## ACTIVITY
Write out the records below once more, exactly as they stand.

---

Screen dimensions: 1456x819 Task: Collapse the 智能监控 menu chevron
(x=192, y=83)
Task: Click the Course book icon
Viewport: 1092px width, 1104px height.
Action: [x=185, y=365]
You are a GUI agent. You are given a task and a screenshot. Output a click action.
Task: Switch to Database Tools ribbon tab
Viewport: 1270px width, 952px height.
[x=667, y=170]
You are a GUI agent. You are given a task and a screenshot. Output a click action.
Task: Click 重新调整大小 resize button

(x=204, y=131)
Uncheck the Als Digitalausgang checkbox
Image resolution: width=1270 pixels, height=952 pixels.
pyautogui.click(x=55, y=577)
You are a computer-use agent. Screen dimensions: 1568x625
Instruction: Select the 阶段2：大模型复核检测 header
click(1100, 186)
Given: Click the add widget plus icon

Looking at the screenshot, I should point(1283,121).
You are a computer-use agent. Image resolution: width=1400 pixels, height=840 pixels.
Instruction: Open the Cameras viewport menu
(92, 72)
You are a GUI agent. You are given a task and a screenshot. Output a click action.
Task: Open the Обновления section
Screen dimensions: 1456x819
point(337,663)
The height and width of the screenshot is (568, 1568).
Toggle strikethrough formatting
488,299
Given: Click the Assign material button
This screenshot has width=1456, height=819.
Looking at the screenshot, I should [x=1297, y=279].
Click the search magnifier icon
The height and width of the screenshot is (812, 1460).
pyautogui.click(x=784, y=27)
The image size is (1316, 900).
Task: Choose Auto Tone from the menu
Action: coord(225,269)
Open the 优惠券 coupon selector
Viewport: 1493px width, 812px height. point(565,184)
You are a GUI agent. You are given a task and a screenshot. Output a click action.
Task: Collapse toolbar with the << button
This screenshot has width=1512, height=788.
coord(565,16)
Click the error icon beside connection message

---

## RESPONSE FOR THIS EXERCISE
Screen dimensions: 1456x819 Task: Collapse the 智能监控 menu chevron
(x=192, y=83)
Task: Click the Course book icon
Viewport: 1092px width, 1104px height.
Action: [x=185, y=365]
You are a GUI agent. You are given a task and a screenshot. Output a click action.
Task: Switch to Database Tools ribbon tab
Viewport: 1270px width, 952px height.
[x=667, y=170]
You are a GUI agent. You are given a task and a screenshot. Output a click action.
Task: Click 重新调整大小 resize button

(x=204, y=131)
Uncheck the Als Digitalausgang checkbox
Image resolution: width=1270 pixels, height=952 pixels.
pyautogui.click(x=55, y=577)
You are a computer-use agent. Screen dimensions: 1568x625
Instruction: Select the 阶段2：大模型复核检测 header
click(1100, 186)
Given: Click the add widget plus icon

Looking at the screenshot, I should point(1283,121).
You are a computer-use agent. Image resolution: width=1400 pixels, height=840 pixels.
Instruction: Open the Cameras viewport menu
(92, 72)
You are a GUI agent. You are given a task and a screenshot. Output a click action.
Task: Open the Обновления section
Screen dimensions: 1456x819
point(337,663)
The height and width of the screenshot is (568, 1568).
Toggle strikethrough formatting
488,299
Given: Click the Assign material button
This screenshot has width=1456, height=819.
Looking at the screenshot, I should [x=1297, y=279].
Click the search magnifier icon
The height and width of the screenshot is (812, 1460).
pyautogui.click(x=784, y=27)
The image size is (1316, 900).
Task: Choose Auto Tone from the menu
Action: coord(225,269)
Open the 优惠券 coupon selector
Viewport: 1493px width, 812px height. point(565,184)
You are a GUI agent. You are given a task and a screenshot. Output a click action.
Task: Collapse toolbar with the << button
This screenshot has width=1512, height=788.
coord(565,16)
Click the error icon beside connection message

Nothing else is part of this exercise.